Your iPad app ideas? - bemmu

I thought a bit about what kind of new things iPad makes possible. Real-Time Strategy games will be fun with two people sharing the screen (others suggested this same idea). You could even use the iPad the replace menus in a high class restaurant.  What are your ideas?
======
c1sc0
I'm not here to hijack this thread or anything but I created a group called
'iPad People' on Facebook this morning to discuss App Ideas. Or rather: to let
ordinary people express their wishes for iPad Apps. Please consider joining
the group, spreading the word & adding some ideas.

<http://www.facebook.com/group.php?gid=277104755137>

To prove that I do NOT want to hijack the thread here are all the ideas
expressed in that group until now:

iShop: I'd like to have a nice shopping list app. iCal todo lists are just not
as good. I think there's a whole collection of To-Do / Shopping / Productivity
apps that can be built to fit this new form factor. The device encourages a
little more interaction than the iPhone but still less than a full computer
because of the lack of a decent keyboard.

iFingerpaint: .. for those spoiled kids who got the iToddler app! And for the
grown ups a sketching app, and a photo editing app. Was actually preparing a
submission for an iDoodle app or something similar to the existing iSteam app.
I still like real paper for my brainstorming / doodling though. But the added
screen real estate and multi-touch could give some nice interaction patterns,
e.g. use the pinch move to crumble the piece of paper and toss it away.

iToddler / iAnnoyMyParents: Ever seen those platic toys with big colorful
buttons that make funny sounds when your baby presses them? What about an app
that has simple big icons, e.g. farm animals, a car, a plane, ... and when the
child touches them with their hands it plays a sound / starts an animation.
Guaranteed to drive parents crazy!

Offline Web Content Reader: Do you still print webpages for use in places
where you don't have access to the internet? E.g. printing out a webpage or
pdf for reading on the train / in the car? What about a simple web/pdf reader
app that eats pdf or web archive files (created on your desktop with e.g.
print-to-pdf or save-as-web-archive). You drop the files on the iPad app from
your Desktop & the iPad can then display it offline in full gorgeous detail. I
remember my Palm had such a sync feature now almost 10 years ago.

iClimb: What about an application where you post all of your climbed routes
and share them with your friends? It would be nice to also post comments about
the route, photo's, ... and a map to locate where the route is situated, so
other climbers can get information about that specific route.
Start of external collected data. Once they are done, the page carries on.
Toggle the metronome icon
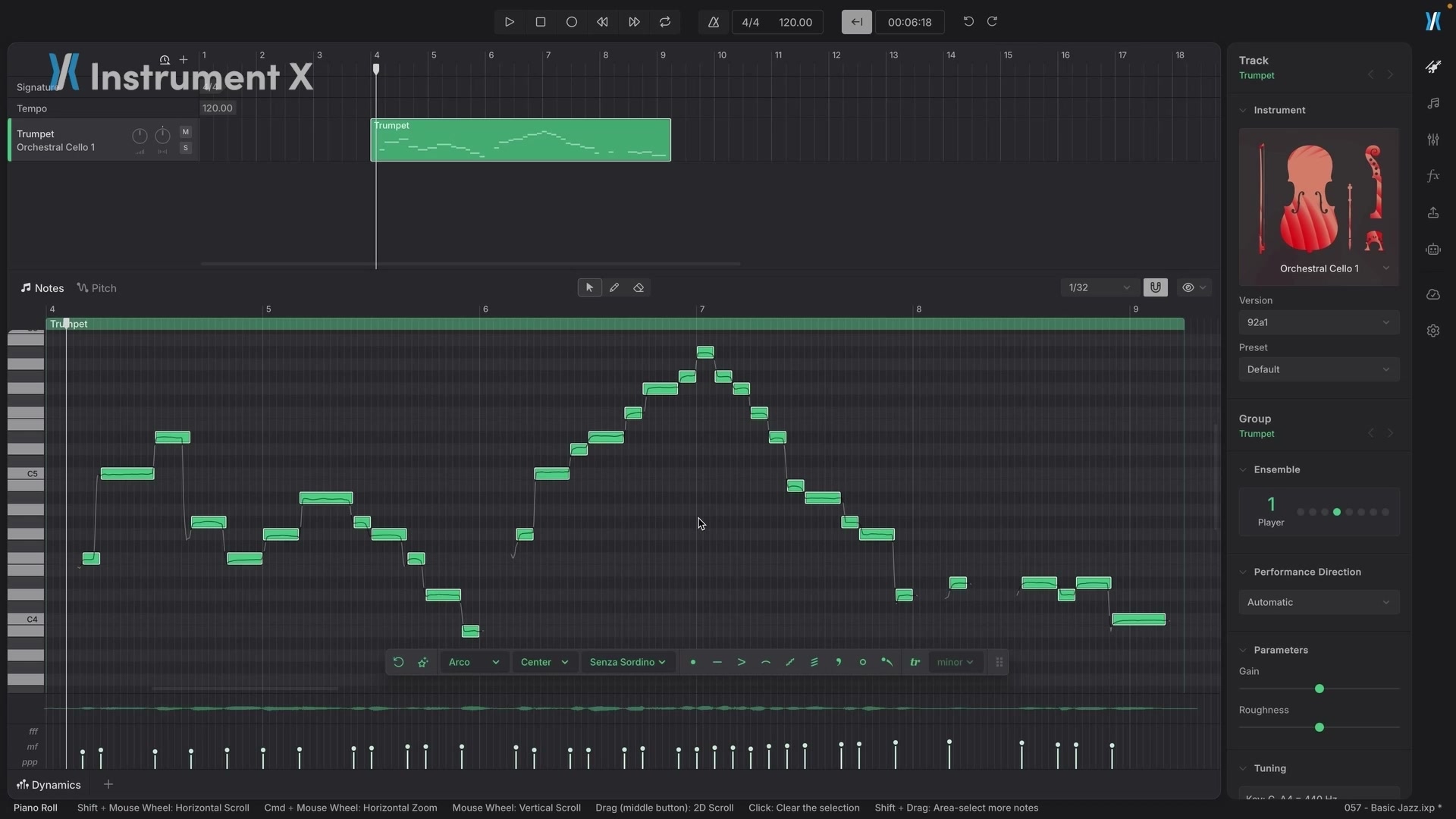714,22
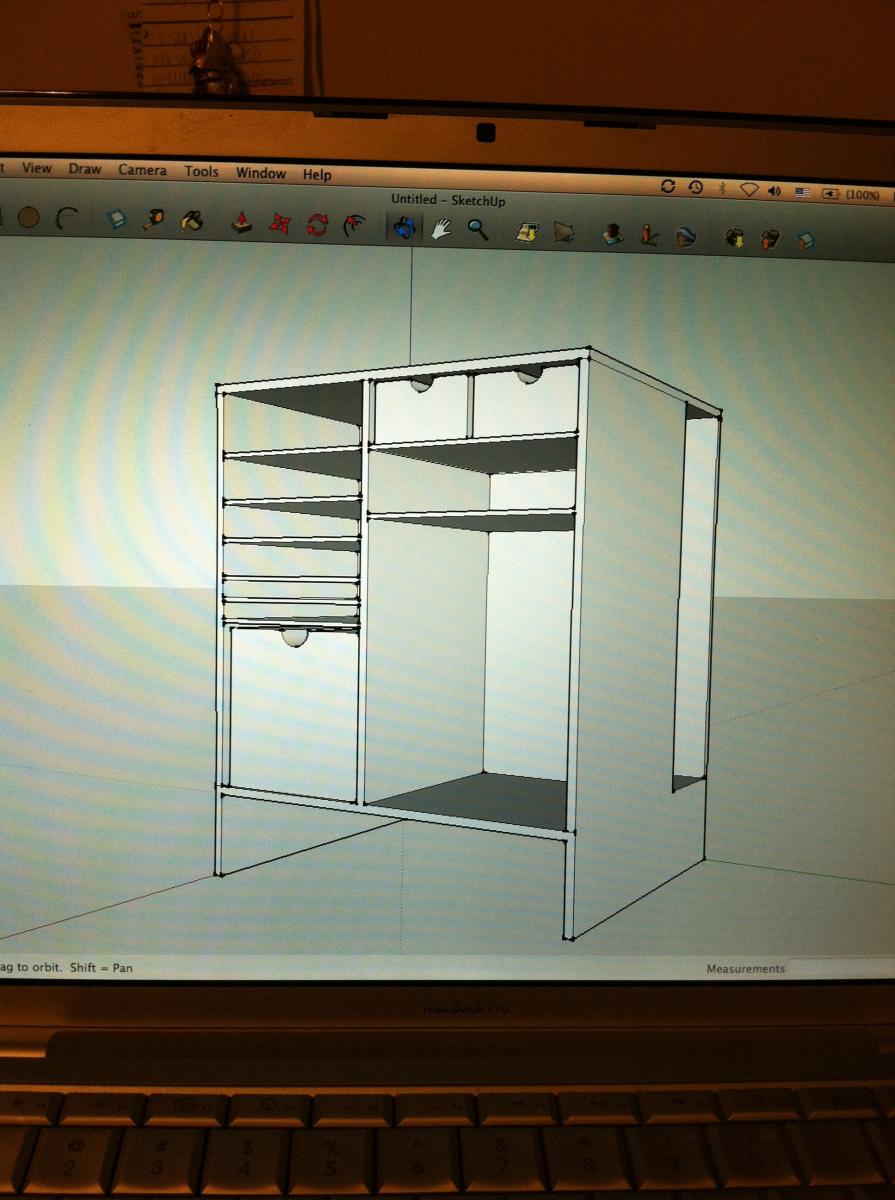Click the Measurements input box

pyautogui.click(x=840, y=968)
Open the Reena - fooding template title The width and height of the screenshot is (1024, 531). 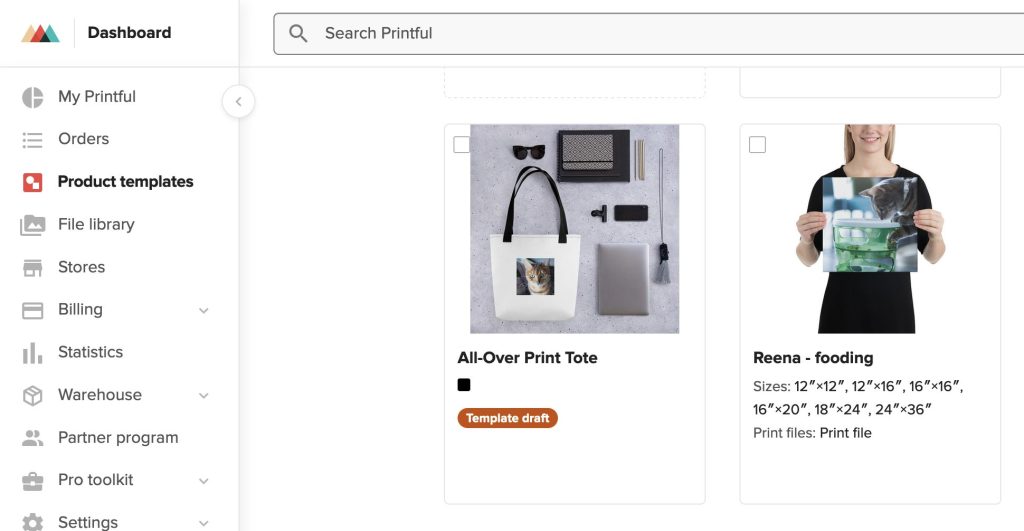pos(813,358)
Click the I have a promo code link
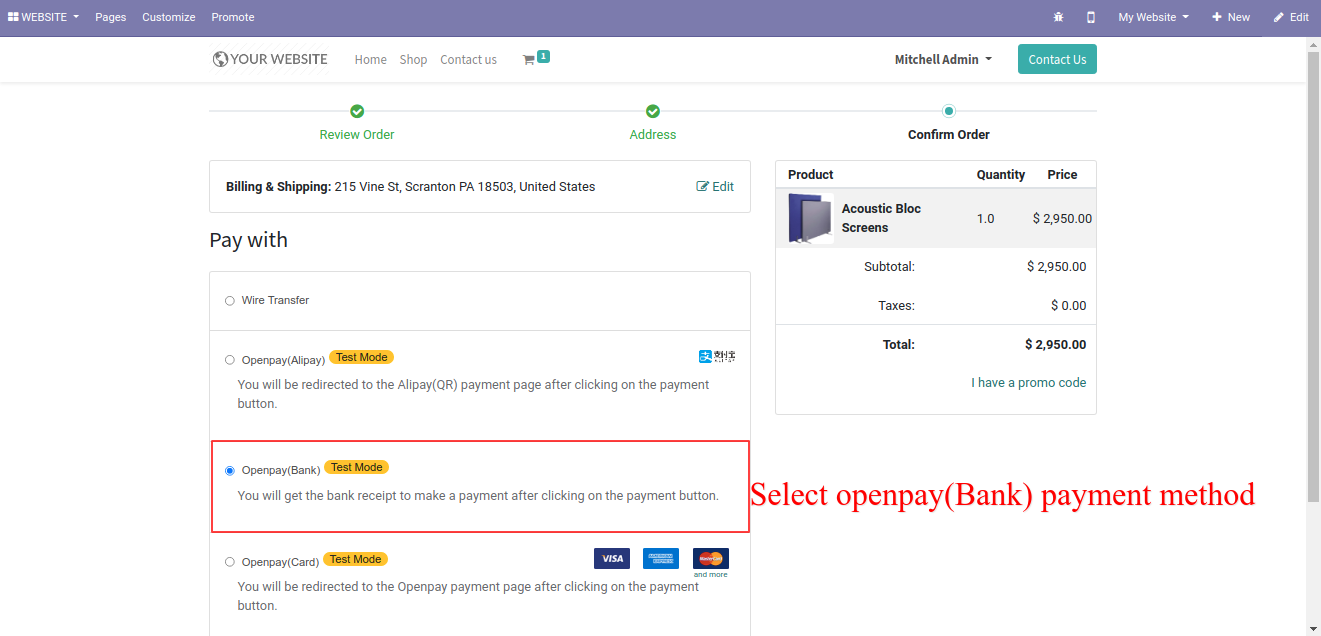The height and width of the screenshot is (636, 1321). pyautogui.click(x=1028, y=382)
iShareMusic: The new SDK has easy file sharing built in. What about a combined
Desktop/iPad app that scans your Desktop iTunes library & allows you to
'share' all of your music as a normal thumb drive instead of the annoying
locked down iTunes connectivity. Want to copy music from a friends' iPad? Just
plug in the iPad to your desktop computer, a thumb/usb drive mounts with all
of the music on the device neatly organized in folders for easy copying.
(DISCLAIMER: I'm not making any statements about the legality of this. Purely
technical discussion.)

iPad for board games: I think one first massive category of apps will be turn-
based board games. People have been playing board games for centuries (Think
Chess, Go, etc ...). The form-factor is really inviting: it's basically a
gaming board on which you can play multiple games. But with a twist: multi-
finger & multi-people gestures will allow some really interesting physical
gameplay.

------
Adammvega
Being a college student I think a great note taking app is very necessary for
the ipad. It would need to be able to switch from sketching ability (drawing
pictures,and writing quick notes with your finger with different colors) to
keyboard input with a seamless touch of an onscreen icon. The thing that would
make a superior application for taking notes would be multiple-angle keyboard
text input. Basically, with a swipe of the finger you should be able to
dictate the angle at which text is entered on the screen (e.g. Swiping my
finger at a 45 or 60 or 70 or 90 degree angle, or any angle, would thus make
the text be input at that angle on the screen). This would be idle for
entering text around a picture you have drawn on screen, or entering a note in
the margin just like you would if you were taking notes with pen and paper. I
think that ability would make the ipad the ultimate school electronic device
hands down! Obviously, there should be an elegant start up screen holding
multiple notebooks. For that I actually like the startup screen for the iWork
apps that have been shown. Finally all this would be for not if there is not a
very simple way to put your notes onto a home computer. Well this is my little
idea, I think it could be an extremely useful app for the ipad for students as
well as the corporate world. Not to mention, that if done write, meaning
keeping it simple and not trying to make it more than it should be (because,
think about it, a pen and paper doesn't do much, but they do what they do
absolutely flawlessly) could be very profitable for the creators of such an
app.

------
mrd156
I would like to be able to use an iPad at college for class notes and
drawings. As well as this while im jotting the lesson is being recorded with
the built in mic or a bluetooth one.

It would be nice to be able to group the notes to a Lesson name say 'Maths',
'IT' so you can have more than one and then the dates with a title of your
choice (Lesson name). The ability to export the notes as an image and the
recorded lesson for review.

This would then allow me to stop using paper in class and if I miss what the
teacher said I can review with the recorded audio.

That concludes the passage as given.